De IB-Groep heeft tegen de aangevallen uitspraak aangevoerd dat de in artikel 1.5, tweede lid, van de Wsf 2000 voorgeschreven omzetting geen punitieve sanctie, doch een sanctie van reparatoire aard is, zodat de rechtbank ten onrechte heeft getoetst aan het evenredigheidsbeginsel.
Betrokkene heeft aangevoerd dat de door de rechtbank gemitigeerde sanctie nog immer veel te zwaar is. De discrepantie tussen het opgegeven woonadres en het GBA-adres is een gevolg van een verschrijving die, gelet op de in het bij de rechtbank ingediende beroepschrift geschetste voorgeschiedenis, begrijpelijk is.
De Raad overweegt het volgende.
Zoals de Raad inmiddels in tal van uitspraken als zijn oordeel te kennen heeft gegeven (bijvoorbeeld CRvB 02-12-2005, 05/2811. LJN: AU7521) hebben omzettingsbesluiten als bedoeld in artikel 1.5, tweede lid, van de Wsf 2000 niet het karakter van een criminal charge in de zin van artikel 6 van het EVRM, zodat toetsing aan het evenredigheidsbeginsel niet aan de orde is.
Het moge zo zijn dat de discrepantie tussen het opgegeven woonadres en het GBA-adres het gevolg is geweest van een simpele verschrijving bij het invullen van het van internet gedownloade formulier Ws, maar dat neemt niet weg dat van betrokkene had mogen worden verwacht dat hij het correcte woonadres uiterlijk binnen de in de waarschuwingsbrief van
12 januari 2004 vermelde termijn zou hebben doorgegeven. Het gaat (inderdaad) om een slordigheid en dus kan niet worden gezegd dat betrokkene daarvan redelijkerwijs geen verwijt kan worden maakt als bedoeld in artikel 1.5, tweede lid, van de Wsf 2000.
Hieruit volgt dat het inleidende beroep alsnog ongegrond moet worden verklaard.
Door de vernietiging van de aangevallen uitspraak ontvalt de grondslag aan de ter implementatie van die uitspraak gegeven nadere besluiten van 16 en 23 september 2005, zodat deze besluiten verder onbesproken kunnen worden gelaten.

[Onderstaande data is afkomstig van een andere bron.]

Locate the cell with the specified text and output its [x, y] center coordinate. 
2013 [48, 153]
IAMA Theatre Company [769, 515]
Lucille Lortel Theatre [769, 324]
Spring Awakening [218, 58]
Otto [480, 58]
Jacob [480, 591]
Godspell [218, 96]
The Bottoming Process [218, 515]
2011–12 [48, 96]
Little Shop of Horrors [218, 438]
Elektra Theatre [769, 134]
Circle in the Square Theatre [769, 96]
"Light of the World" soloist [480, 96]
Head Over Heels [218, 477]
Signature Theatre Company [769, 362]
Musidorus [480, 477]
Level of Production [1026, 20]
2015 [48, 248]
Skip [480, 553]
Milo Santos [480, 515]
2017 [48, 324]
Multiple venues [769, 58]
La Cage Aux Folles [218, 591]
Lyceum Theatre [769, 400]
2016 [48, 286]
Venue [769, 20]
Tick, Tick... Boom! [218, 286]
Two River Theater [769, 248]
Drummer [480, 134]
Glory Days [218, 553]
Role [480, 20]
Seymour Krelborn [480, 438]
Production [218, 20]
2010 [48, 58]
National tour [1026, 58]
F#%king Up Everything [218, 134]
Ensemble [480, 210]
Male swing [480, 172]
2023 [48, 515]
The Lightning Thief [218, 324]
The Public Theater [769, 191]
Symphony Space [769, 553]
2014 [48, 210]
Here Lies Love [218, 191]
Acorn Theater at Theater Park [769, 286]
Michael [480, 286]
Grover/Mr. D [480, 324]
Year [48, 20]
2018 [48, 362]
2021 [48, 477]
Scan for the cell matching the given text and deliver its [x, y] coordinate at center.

Er zijn geen termen aanwezig voor vergoeding van proceskosten.
III. BESLISSING
De Centrale Raad van Beroep;
Recht doende:
Vernietigt de aangevallen uitspraak;
Verklaart het inleidende beroep alsnog ongegrond.
Deze uitspraak is gedaan door J. Janssen als voorzitter en G.J.H. Doornewaard en J. Brand als leden. De beslissing is, in tegenwoordigheid van M.C.T.M. Sonderegger als griffier, uitgesproken in het openbaar op 28 juli 2006.
(get.) J. Janssen.
(get.) M.C.T.M. Sonderegger.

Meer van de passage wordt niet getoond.